C'est un bon roman noir qui nous raconte l'histoire d'une fratrie dans une vallée coupée du monde. le récit un peu long à démarrer est très sombre et aussi captivant. Heureusement que l'amour fraternel décrit apporte une lumière à l'histoire. J'ai aussi trouvé la fin un peu abrupte. J'aurai voulu encore rester encore quelques pages de plus avec Mabel et ses frères. L'écriture de Franck Bouysse est toujours aussi sublime , poétique et très travaillée. Bon moment de lecture.
C'est l'histoire de trois générations, qui vivent ensemble et travaillent, ou ont travaillés au même endroit. Les enfants peuvent paraître spéciaux, mais ils ont eu une drôle d'éducation, entre une mère bigotte et un père qui ne sait que cogner.
Ce roman est bien écrit, il se lit rapidement. Cependant, pour moi, la fin inattendue a un petit quelque chose d'inachevé.
Je recommande ce roman qui se lit sans prise de tête.
Magnifique roman: âpre beau et cruel comme la nature , et surtout la nature humaine . Des parents mal aimants , une fratrie soudée, dans une montagne hostile ou règne sur la vallée sa centrale électrique et ses salariés un propriétaire pervers et tyrannique entouré de ses sbires et ses espions ... Jusqu ‘au jour ou son empire est ébranlé par un vent d’insoumission et de révolte
Une belle plume, c'est indéniable, et un talent de conteur, mais la forme est aussi belle que le fond est creux et plat. Je me suis vite désintéressée des personnages, tous clichés et vides, et la conclusion m'a laissé un goût d'inachevé, d'incongru, comme si la fin faisait partie d'un tout autre livre et avait été accollée ici pour donner un semblant de conclusion.

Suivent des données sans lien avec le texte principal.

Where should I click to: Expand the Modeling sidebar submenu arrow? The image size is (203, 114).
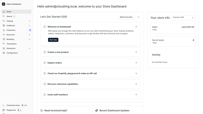[29, 39]
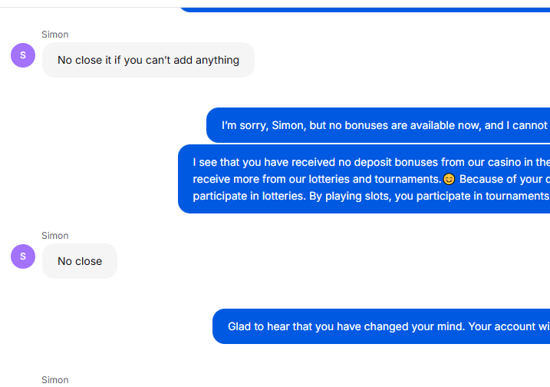Click the Simon name above the first message
550x387 pixels.
[x=55, y=35]
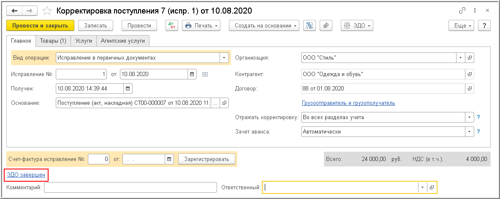Open the Печать dropdown menu

click(x=201, y=25)
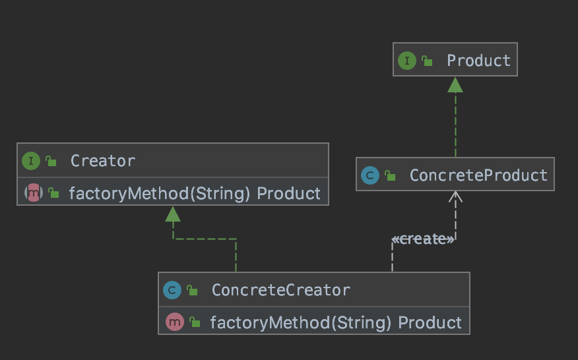Click the lock icon beside ConcreteProduct name
Screen dimensions: 578x360
(391, 176)
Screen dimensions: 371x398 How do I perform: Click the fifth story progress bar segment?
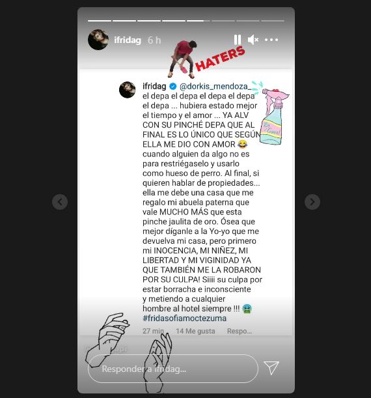coord(199,21)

Première lecture de 2021... Je ne savais pas où elle allait me mener. J'ai commencé ce livre en me demandant si j'allais finir par me figurer les choses ou non et je l'ai refermé en ayant adoré. En ayant adoré l'écriture au bout de quelques pages, les personnages, l'histoire, les leçons de vie. Merci à mon amie de me l'avoir offert pour Noël
J'ai eu un peu de mal à m'immiscer dans l'histoire au début. J'étais légèrement perdue et déstabiliser par le style d'écriture de l'auteur, puis, une cinquantaine de pages plus tard, je suis rentrée dans l'histoire sans plus jamais vouloir en ressortir. Les pages défilaient sans même que je m'en rende compte.
Que dire de plus que...est-ce bien le même auteur que celui qui a écrit “Né d’aucune femme”? Contente d’avoir écouté le livre plutôt que de l’avoir lu car le lecteur a au moins sauvé la seule étoile que je lui décerne ⭐️ . Ni queue ni tête, endroit triste et personnages tristes et peu attachants, fin qui arrive avec soulagement! Je n’ai accroché à aucun moment.